And I stood there, peering out beyond to a land not seen by any but myself, crossing between what was fiction and what was reality, my memories. My life flashed before me, and a wave of emotion struck hard, like a smithy’s hammer to a smoldering sword. I could see faces and I could see places, so foreign to me. Yet still they carried such a weight with them, and I hadn’t the slightest idea why. Were these memories even mine, or fictional ones I conjured up to give myself a sense of belonging and purpose? And yet despite this, I remain here, standing, unphased in my questioning, because I must, because it is required of me. This is my burden, to hold the hilt of my sword in steady preparation for what is to inevitably come, to shift my gaze but not for a second, or spell the damnation of this world. Here I have remained, ever vigilant, for as far back as time allows memory to return to me. A slight breeze kicked up and sent my savoy blue cloak waving. The trees rustled as they always did, some of their trunks groaning in strain at the difficulty of bearing the load of existence, and the branches clattering together. Yet, the grass remained still, as it now always did. And this is the nature of our world; incorrect, fragmented, out of balance. It was not always like this though. The grass once moved with the trees when the wind blew, entwined in their ever-loving dance. The birds lived high in the trees once too, but now they burrowed deep, as they grew tired and numb from the harshness that engulfed this land for so long. The birds could see what we could not when they took to the skies. They felt a sense of freedom and joy, and sang their songs. But then the days grew dark, and they found only misery and despair. The age of Volthame brought devastation to this world and its inhabitants, as the darkness attempted to sweep over all the lands unleashing its anger, hate and jealousy. It had an unrelenting furry that would never be relieved. And in its wake, it left scars of war and terror cut so deep, that the world never fully healed. They came from the depths just beyond the horizon.
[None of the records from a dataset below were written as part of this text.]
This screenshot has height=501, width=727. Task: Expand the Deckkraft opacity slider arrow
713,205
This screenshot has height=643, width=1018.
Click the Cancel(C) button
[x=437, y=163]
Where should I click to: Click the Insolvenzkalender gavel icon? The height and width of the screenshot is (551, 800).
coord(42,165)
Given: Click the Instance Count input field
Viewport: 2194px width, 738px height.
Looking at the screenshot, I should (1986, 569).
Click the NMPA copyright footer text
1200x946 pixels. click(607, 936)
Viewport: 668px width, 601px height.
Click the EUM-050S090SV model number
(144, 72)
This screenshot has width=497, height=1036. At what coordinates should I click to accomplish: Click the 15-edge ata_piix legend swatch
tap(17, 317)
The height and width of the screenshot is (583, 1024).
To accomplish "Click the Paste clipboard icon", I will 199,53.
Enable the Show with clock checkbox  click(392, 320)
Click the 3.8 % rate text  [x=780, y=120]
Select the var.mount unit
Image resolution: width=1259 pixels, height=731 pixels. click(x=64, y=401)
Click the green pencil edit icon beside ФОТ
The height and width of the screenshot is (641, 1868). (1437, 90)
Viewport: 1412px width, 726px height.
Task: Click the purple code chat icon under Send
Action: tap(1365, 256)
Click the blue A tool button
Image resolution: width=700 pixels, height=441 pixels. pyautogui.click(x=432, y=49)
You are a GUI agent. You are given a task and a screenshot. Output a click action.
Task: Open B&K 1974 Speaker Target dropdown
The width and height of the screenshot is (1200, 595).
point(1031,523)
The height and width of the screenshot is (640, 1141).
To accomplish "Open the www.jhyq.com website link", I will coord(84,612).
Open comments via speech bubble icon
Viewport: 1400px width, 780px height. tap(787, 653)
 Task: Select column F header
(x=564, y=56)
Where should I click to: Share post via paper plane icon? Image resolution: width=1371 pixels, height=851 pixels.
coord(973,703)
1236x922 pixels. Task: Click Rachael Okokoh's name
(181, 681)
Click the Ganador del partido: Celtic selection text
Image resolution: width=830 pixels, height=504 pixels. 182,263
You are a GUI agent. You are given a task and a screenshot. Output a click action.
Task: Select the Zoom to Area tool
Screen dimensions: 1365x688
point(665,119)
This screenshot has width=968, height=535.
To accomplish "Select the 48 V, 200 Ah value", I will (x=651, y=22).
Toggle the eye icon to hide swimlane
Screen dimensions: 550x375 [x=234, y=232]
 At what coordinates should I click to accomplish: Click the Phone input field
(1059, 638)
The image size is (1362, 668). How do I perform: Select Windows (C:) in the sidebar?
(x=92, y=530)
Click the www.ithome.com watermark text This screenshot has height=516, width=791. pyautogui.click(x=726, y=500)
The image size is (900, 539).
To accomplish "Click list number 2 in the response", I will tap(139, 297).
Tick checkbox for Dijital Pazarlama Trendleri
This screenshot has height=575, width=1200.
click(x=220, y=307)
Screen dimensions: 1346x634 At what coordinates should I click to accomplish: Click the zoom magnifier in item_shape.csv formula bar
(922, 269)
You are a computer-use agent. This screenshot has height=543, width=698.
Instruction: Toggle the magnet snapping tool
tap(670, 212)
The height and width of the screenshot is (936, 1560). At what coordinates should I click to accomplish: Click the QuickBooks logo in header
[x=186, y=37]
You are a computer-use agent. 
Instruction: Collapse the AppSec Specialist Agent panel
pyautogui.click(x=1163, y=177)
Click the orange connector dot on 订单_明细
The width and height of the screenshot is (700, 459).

From the plain that slithers out from under my mountain. This was and still is the conduit from which the darkness flows in the cosmos. It seeks to take what it does not have. 

“Jealousy is the cause of so much agony in this world my brother.” Someone once familiar spoke those words to me, but now they’re just shrouded by a wavering shadow in the distance of my conscious, and this shadow distorts my memory ever more as these eternal years pass. I could no longer remember the last time I had seen another Helios, or even another living person for that matter. Am I the last one? Protecting a world that is already doomed to collapse? 

“No, I cannot waver, not now,” I said to myself, but only to hush the ignorant thoughts. I must stand guard; this world cannot fall. With that, the sun began to set, then to rise once more, and set once again. In an everlasting cycle.  

Year 200,375

The normal return of life no longer seemed to be occurring. Winter came and left this year, with no sign of spring bringing the flourishing and vibrant deep green that it used too. The grass was sparse and patchy, huddled together in a warm embrace hoping and gasping for life. Their green color had also left them for something more chartreuse. Yet here I stand, but my gaze has now begun to shift.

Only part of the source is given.